**Exercise tasks**.
1 > In the Café Flesh review, reproduce the passage starting with "Starring Andrew Nichols, Paul" and going on through "S. Esposito (uncredited).", swapping "uncredited" for "credited".
2 > In the Café Flesh review, who owns the club?
3 > Summarize the Café Flesh review in two sentences.

**Selected excerpt**.
···
Saturday, August 26, 2006


Café Flesh

(1982, 75 min.)

Starring Andrew Nichols, Paul McGibboney, Michelle Bauer (as Pia Snow), Marie Sharp, Tantala Ray (as Darcy Nychols), Joey Lennon, Neil Podorecki, Dondi Bastone, Dennis Edwards (as Robert Dennis), Paul Berthell (as Pez D. Spencer), Hilly Waters.

Written by Stephen Sayadian (as Rinse Dream) and Jerry Stahl (as Herbert W. Day).

Directed by Stephen Sayadian (as Rinse Dream) and Mark S. Esposito (uncredited).

In a post-apocalyptic world, the radiation has had an unexpected effect: it has made all but the smallest percentage of the remaining population unable to have sex without getting viciously nauseous. People are now divided into the majority Sex Negatives, and the very minority Sex Positives. The Negatives may not be able to boink but it hasn’t diminished their desire to do so. They subsequently gather in clubs like that of the title to watch the Positives, who are required by law to perform sex acts in public for the supposed benefit of all the rest.

The two most regular of regulars at the club are Nick and Lana (McGibboney and Bauer), the “Blondie and Dagwood of Café Flesh,” as they are described by oleaginous emcee Max Melodramatic (Nichols), a former standup comic who revels in his audience’s misery as he wallows in his own bitterness. (And he’s got good reason to be bitter.) He’s especially miffed by Nick’s elite status in the eyes of Moms (Ray), the club’s owner, and loses no opportunity to belittle Nick publicly, in spite of Moms’ admonitions not to. Nichols’ baroque performance is characteristic of the overall vibe, as is that of Berthell (working under the kicky pseudonym of Pez D. Spencer) as creepy doorman Mr. Joy.

Sleazy “promoter” Silky (Lennon…I think; possibly Podorecki) shows up with a new girl, Angel (Sharp), but no sooner have Nick and Lana made friends with her than she’s spirited off by an Enforcer (Edwards), who reveals that she’s really a Positive. Angel subsequently performs for her new friends, and can’t help telling them afterwards how great it was, and how happy she is that she doesn’t have to hold back any more.
···
**Information provided**.
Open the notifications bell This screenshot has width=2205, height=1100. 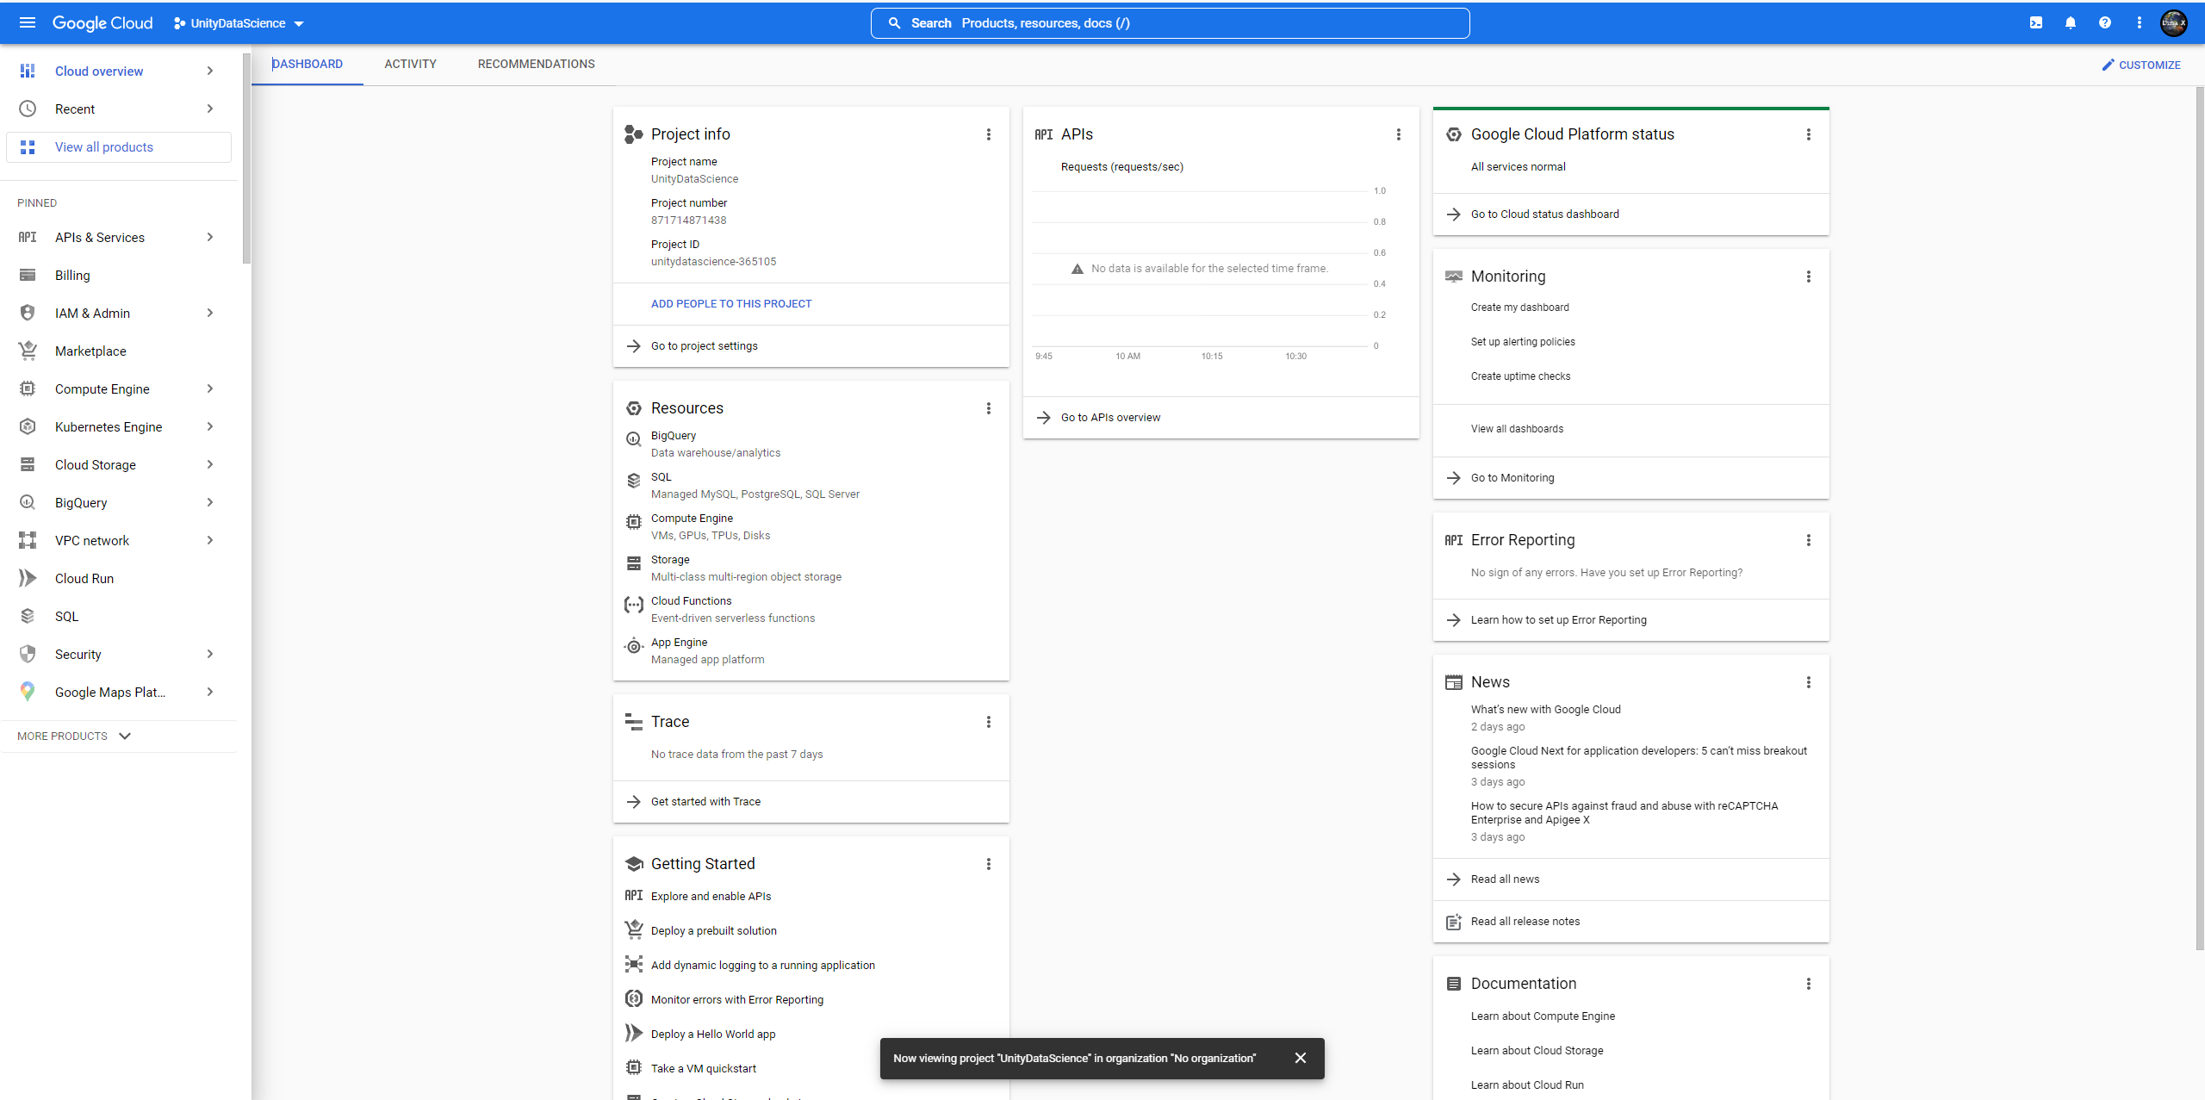(2071, 23)
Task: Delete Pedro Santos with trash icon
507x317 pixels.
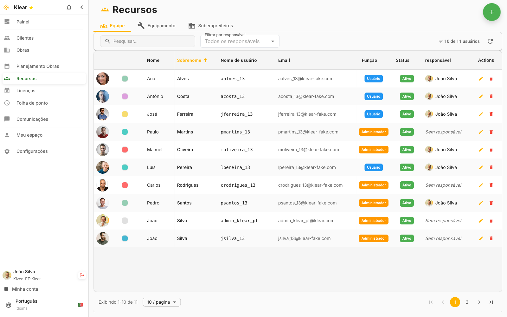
···
**Correct answers**.
1 >
Starring Andrew Nichols, Paul McGibboney, Michelle Bauer (as Pia Snow), Marie Sharp, Tantala Ray (as Darcy Nychols), Joey Lennon, Neil Podorecki, Dondi Bastone, Dennis Edwards (as Robert Dennis), Paul Berthell (as Pez D. Spencer), Hilly Waters.

Written by Stephen Sayadian (as Rinse Dream) and Jerry Stahl (as Herbert W. Day).

Directed by Stephen Sayadian (as Rinse Dream) and Mark S. Esposito (credited).

2 > Moms, played by Tantala Ray.

3 > In the post-apocalyptic world of the 1982 film Café Flesh, radiation has made most people Sex Negatives who get sick from sex, so they gather in clubs to watch the few Sex Positives, who are required by law to perform in public. Regulars Nick and Lana, with Nick often belittled by the bitter emcee Max Melodramatic, befriend a new girl, Angel, who is revealed by an Enforcer to be a Positive and then performs for them.